Selectins initiate a complex cascade of adhesion events by locally concentrating flowing leukocytes from the capillary blood stream by mediating rolling deceleration along the vessel wall. This process occurs in a cascade of sequential molecular interactions.

First, selectins mediate "docking" and rolling of leukocytes on the endothelial surface. This leads to the slowing of leukocytes and allows contact with signaling substances on the endothelial surface, such as chemokines. These stimulate the activation of integrins on the leukocyte surface. Integrins then mediate the efficient binding of these cells to the endothelial surface.

Members of the immunoglobulin (Ig) superfamily act as ligands of integrins.

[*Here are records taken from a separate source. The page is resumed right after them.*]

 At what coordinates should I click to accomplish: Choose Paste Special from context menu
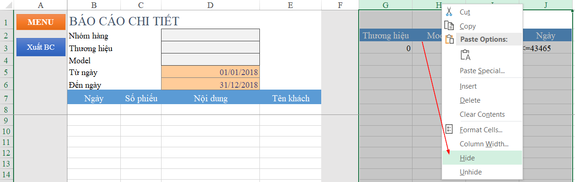point(482,71)
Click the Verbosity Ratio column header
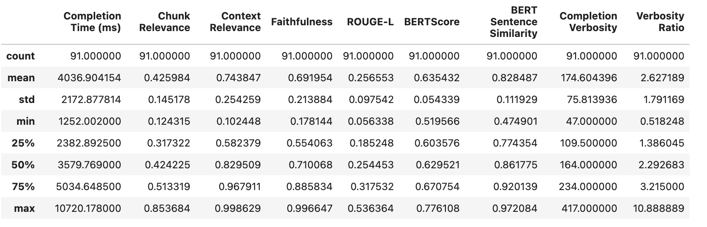707x227 pixels. 660,22
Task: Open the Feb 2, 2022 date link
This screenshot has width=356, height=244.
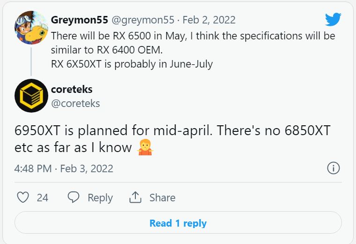Action: point(209,20)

The leukocytes, which are now stably adherent, are able to target and eventually actively migrate through the endothelial cell layer.

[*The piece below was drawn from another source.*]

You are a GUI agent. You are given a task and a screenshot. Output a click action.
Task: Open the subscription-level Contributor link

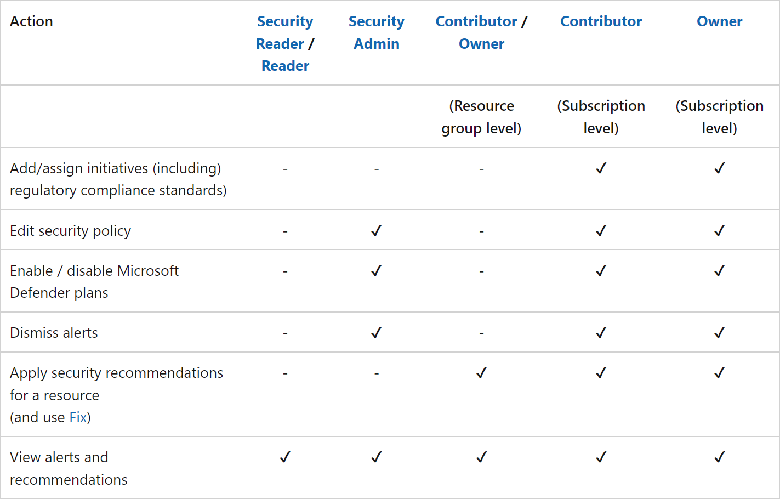601,21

Of the three known selectins, one, L-selectin, is found on most leukocytes, whereas E-selectin is expressed exclusively by endothelial cells and P-selectin is found on endothelium and on platelets.

Leukocyte adhesion deficiency II (LAD II) is a genetic defect that leads to a primary immunodeficiency due to the absence of selectin ligands (recurrent severe infections with fever episodes, dramatic increase in leukocyte counts in the blood).